What's changed, she said, is that people outside the region have begun to wake up to the rich cultural storehouse that's been maintained here and, all of a sudden, that culture is marketable in its own right.

"It's not just coal here," she said, "and it's not just tobacco."

With the end of tobacco subsidies that once lent an element of stability to the region, money has been made available to find alternative economic drivers including the development of heritage-based tourism.

For would-be entrepreneurs, she said, that's the sound of opportunity knocking an opportunity that's actually had a boost from the nation's recent economic downturn.
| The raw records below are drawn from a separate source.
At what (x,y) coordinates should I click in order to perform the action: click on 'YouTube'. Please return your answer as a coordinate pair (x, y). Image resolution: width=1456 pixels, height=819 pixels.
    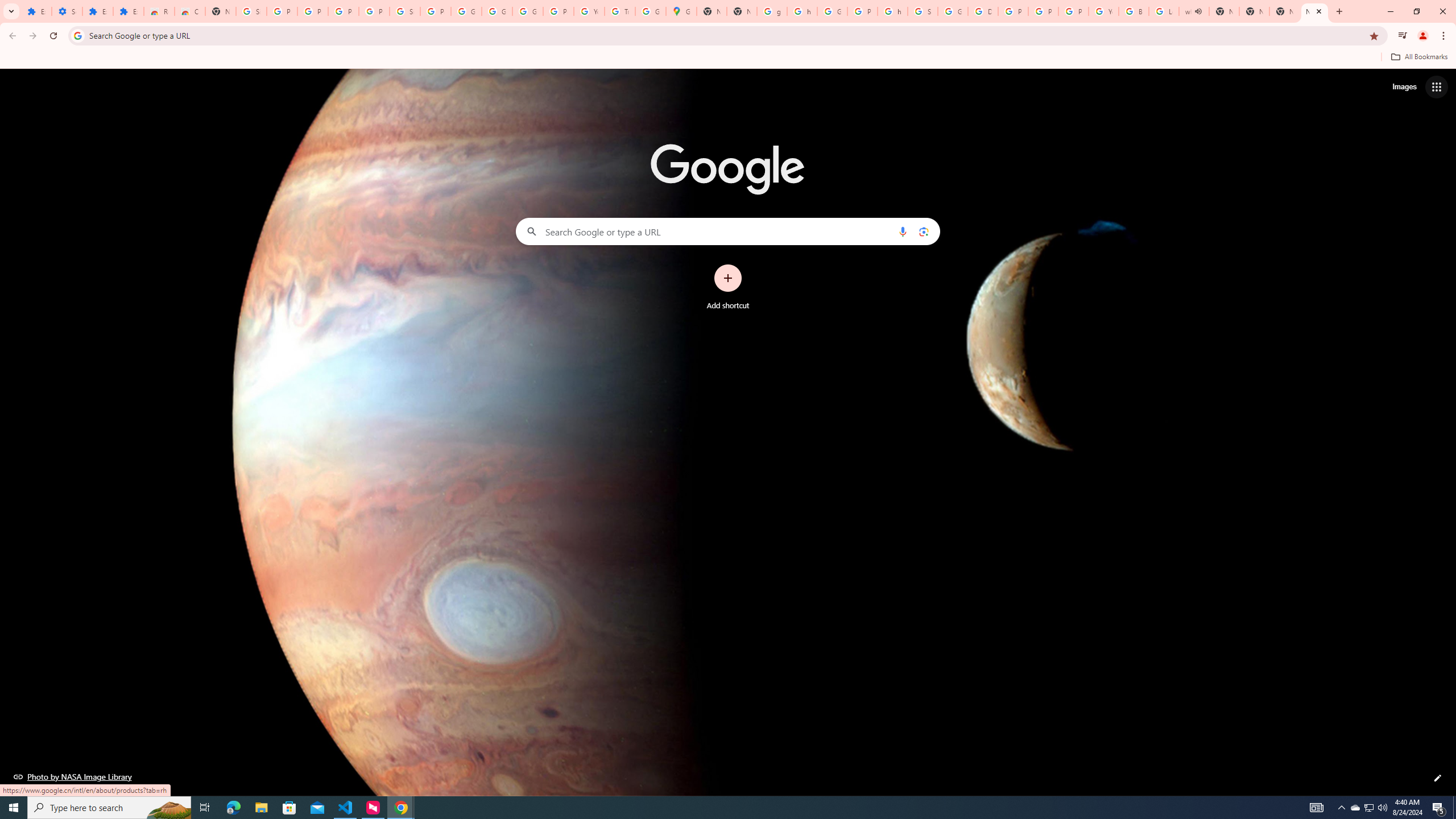
    Looking at the image, I should click on (589, 11).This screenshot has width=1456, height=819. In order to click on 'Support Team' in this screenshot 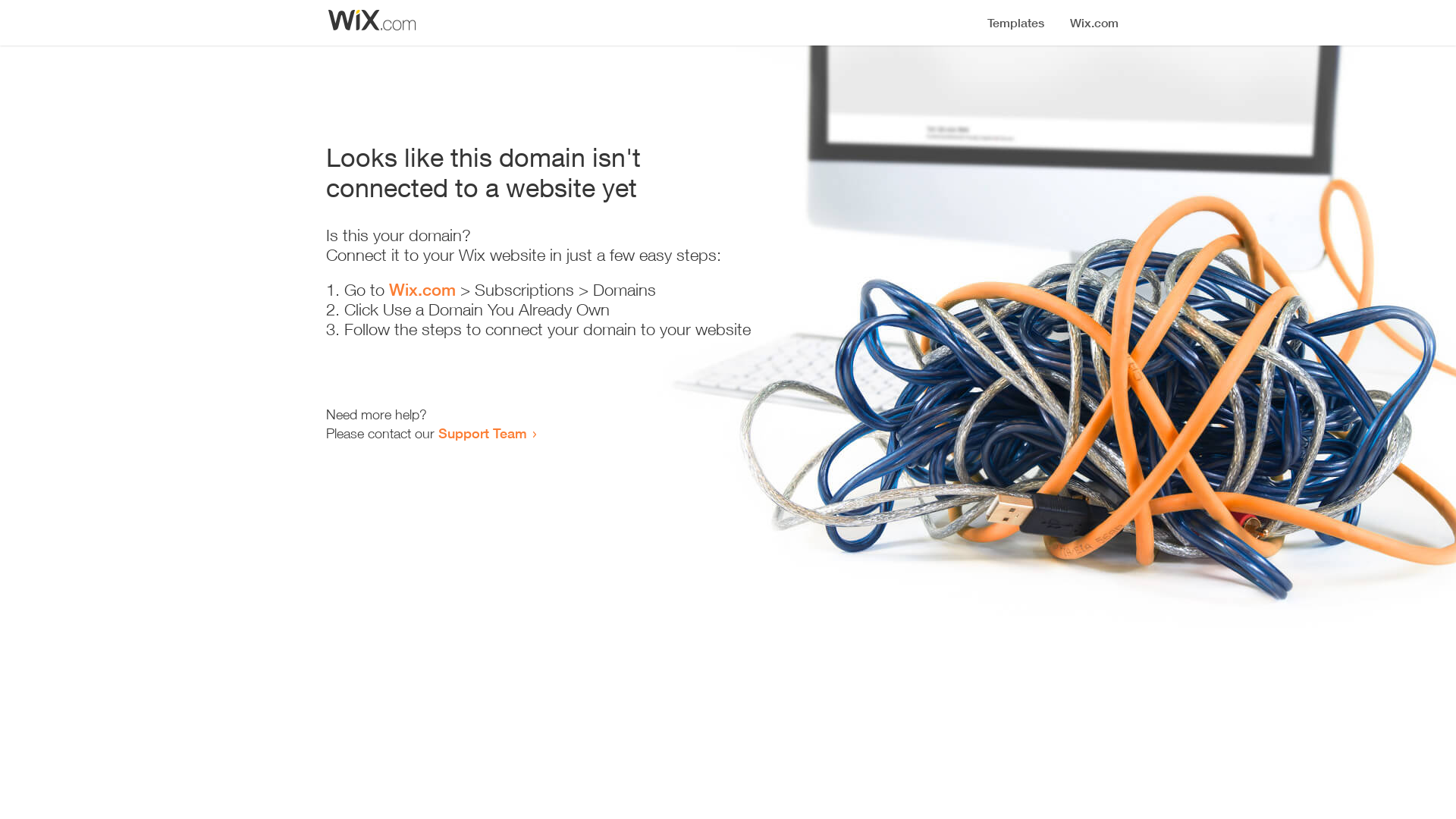, I will do `click(482, 432)`.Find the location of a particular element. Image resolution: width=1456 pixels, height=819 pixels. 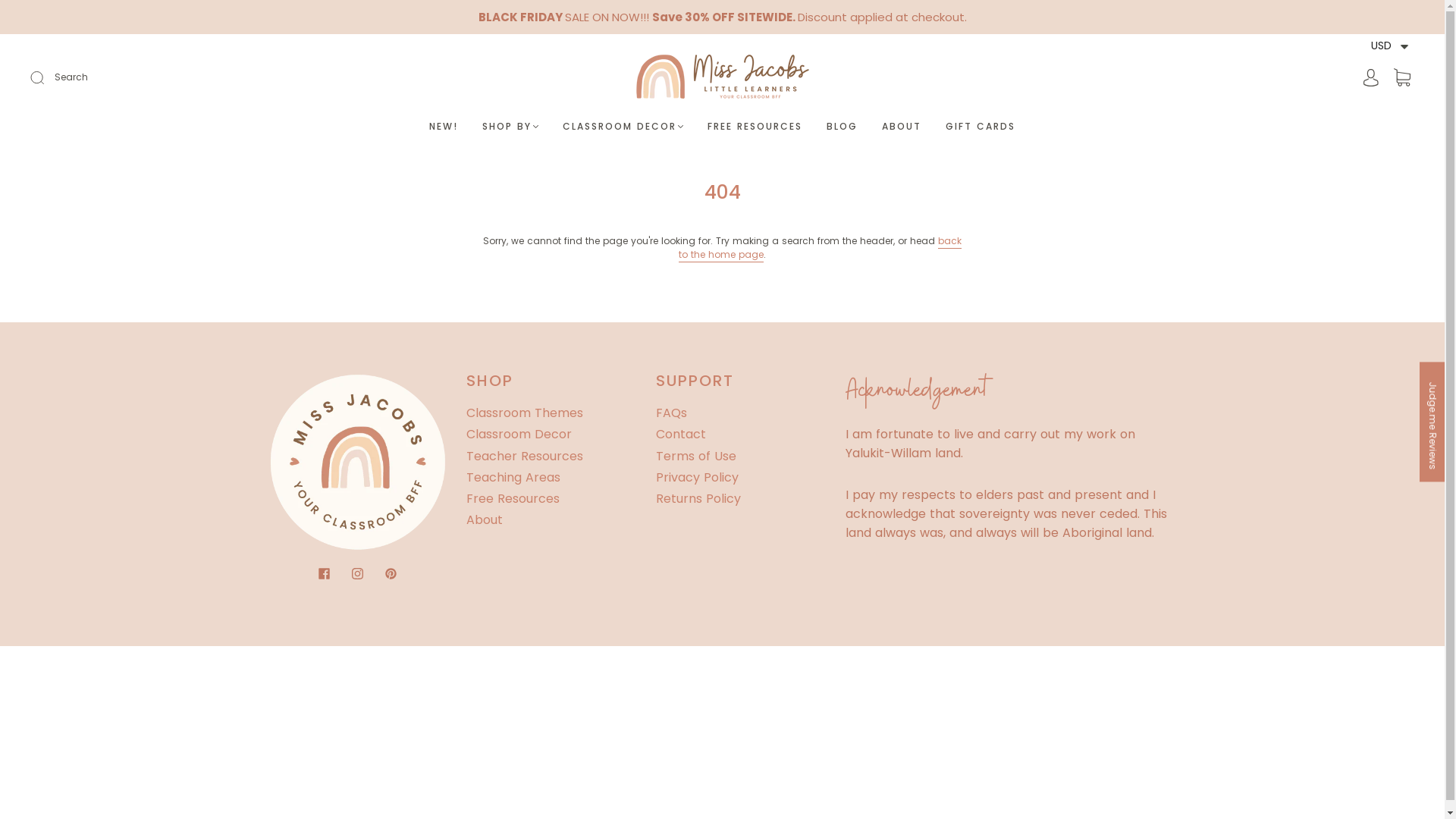

'Privacy Policy' is located at coordinates (655, 476).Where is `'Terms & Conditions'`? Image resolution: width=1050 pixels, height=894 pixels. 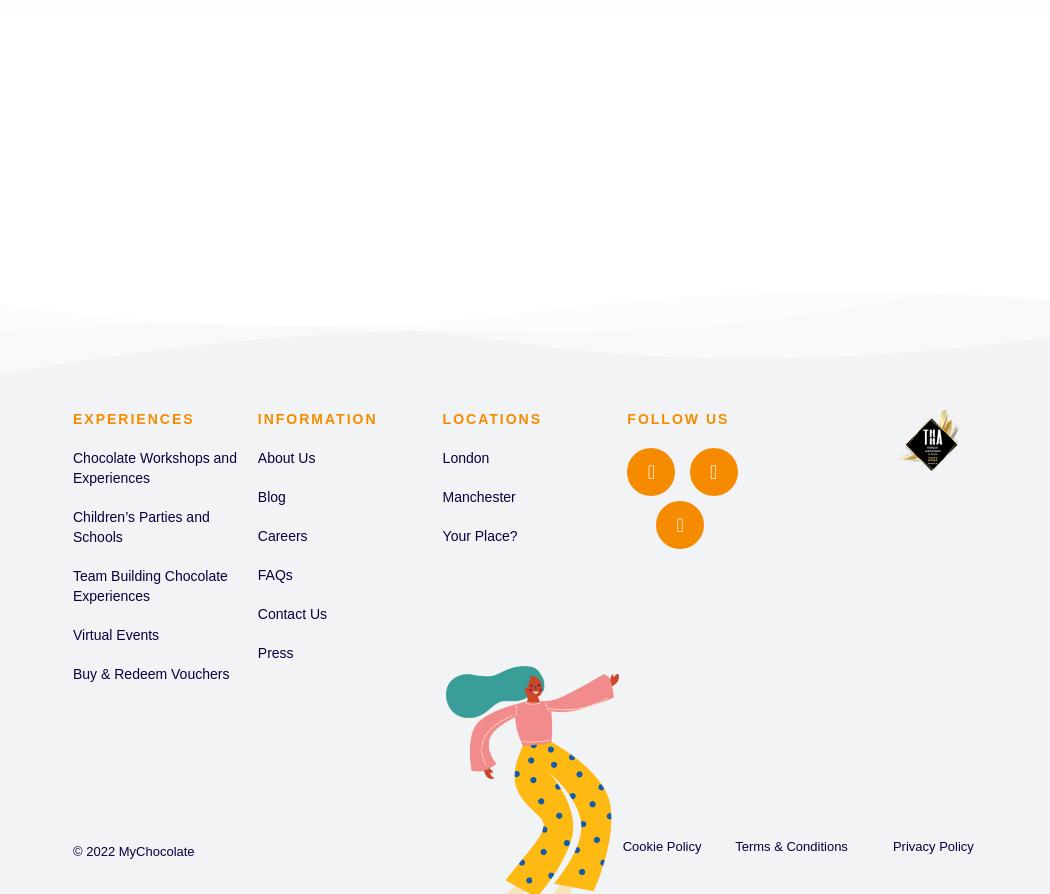
'Terms & Conditions' is located at coordinates (789, 844).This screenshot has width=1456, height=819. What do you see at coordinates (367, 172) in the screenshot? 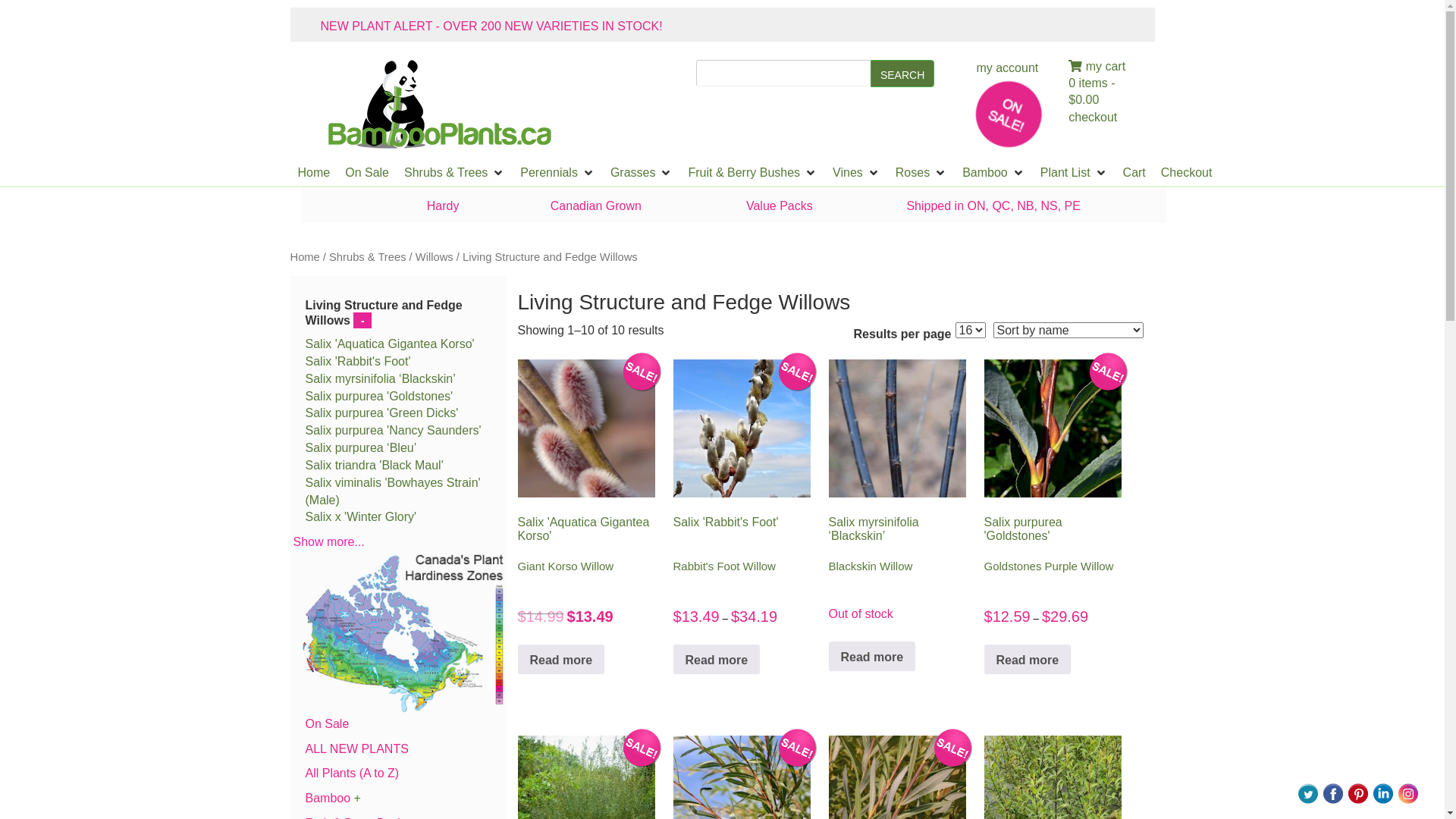
I see `'On Sale'` at bounding box center [367, 172].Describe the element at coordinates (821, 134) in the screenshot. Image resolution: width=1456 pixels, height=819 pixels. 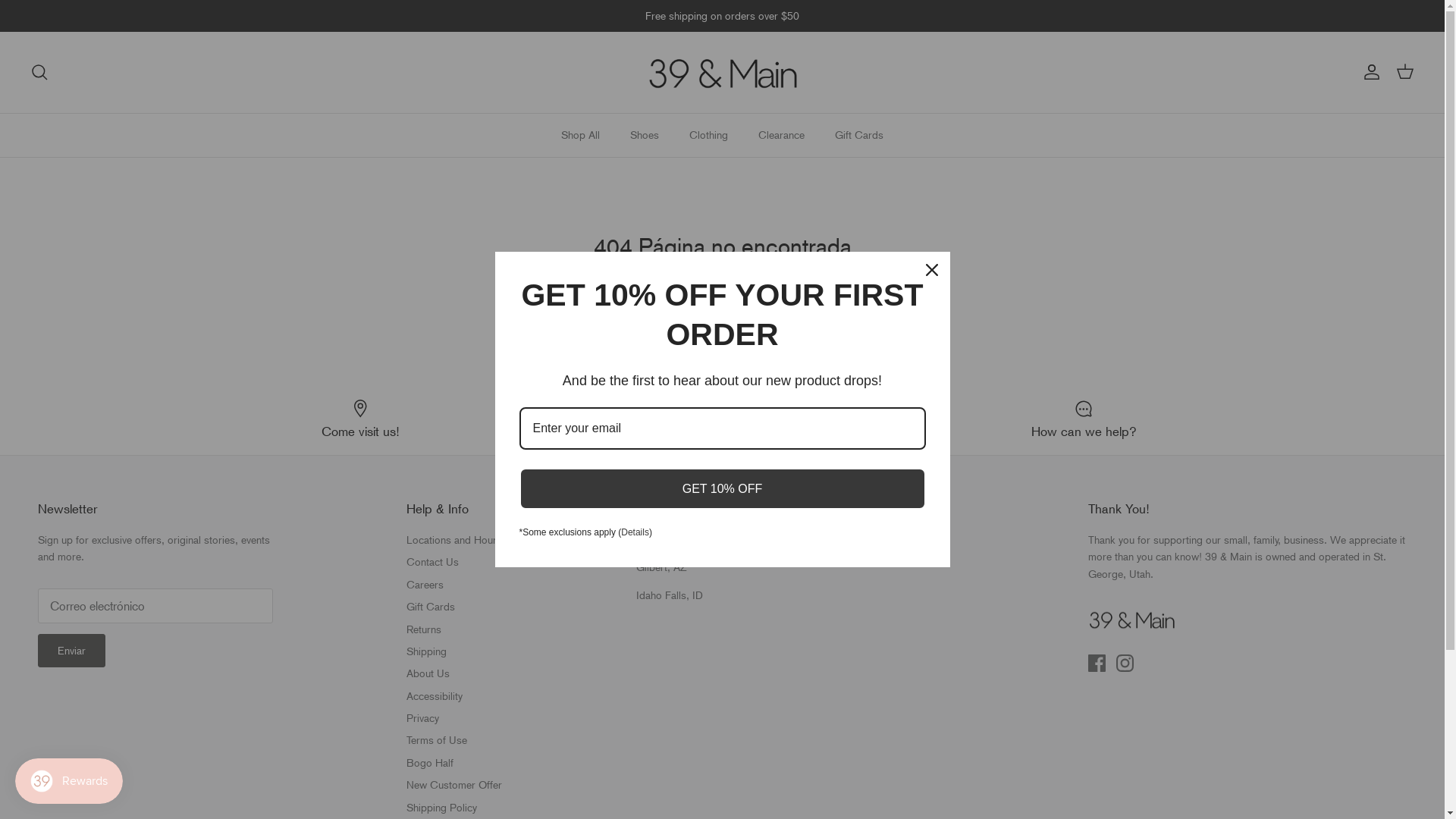
I see `'Gift Cards'` at that location.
"With the [down] shift in the economy ... people have more appreciation for the good old days, for being able to create something on your own and hoping that will carry you through," she said. "People are looking at it more as a career and something they can do with their lives."

Gill Braswell said the nation already has taken a cultural turn toward its roots. With regard to music and Appalachia the critical point was in 2000, with the release of the film "O Brother Where Art Thou," which, he said, sparked a resurgence of roots music.

In the years that followed, a broad spectrum of cultural venues began to coalesce in Southwest Virginia once the people who live in and around the birthplace of country music realized their back-porch tunes had again gone national.

"We haven't seen this in the United States in a long time, and it is a very special thing," Gill Braswell said. "A lot of people in New York City would love to have the Carter Fold right down the road."

The new chord struck in the national psyche by mountain music also helped with the stereotypes, he said, a generation after another film set in the rural South, titled "Deliverance," encouraged suspicion of all things rural. "Deliverance" was a 1972 drama about the inbred terror that can befall those who wander too far into
the mountains, with an infamous tune that married banjos and backwardness in the minds of a generation.

Reversing that image, the film "O Brother Where Art Thou" puts a comical Depression-era twist on the ancient Greek story of Ulysses, and features various forms of Appalachian music as it follows a trio of escaped convicts who are ultimately redeemed by their old-timey songs. The film might prove a redemption of sorts for the places where those songs were born.

For the Braswells, a 1928 house-turned-music store along The Crooked Road is a part of bringing that cultural renaissance to bear.

"People from here can get stuff that's about here," Amy Braswell said. "We want to be a house for Appalachian Arts."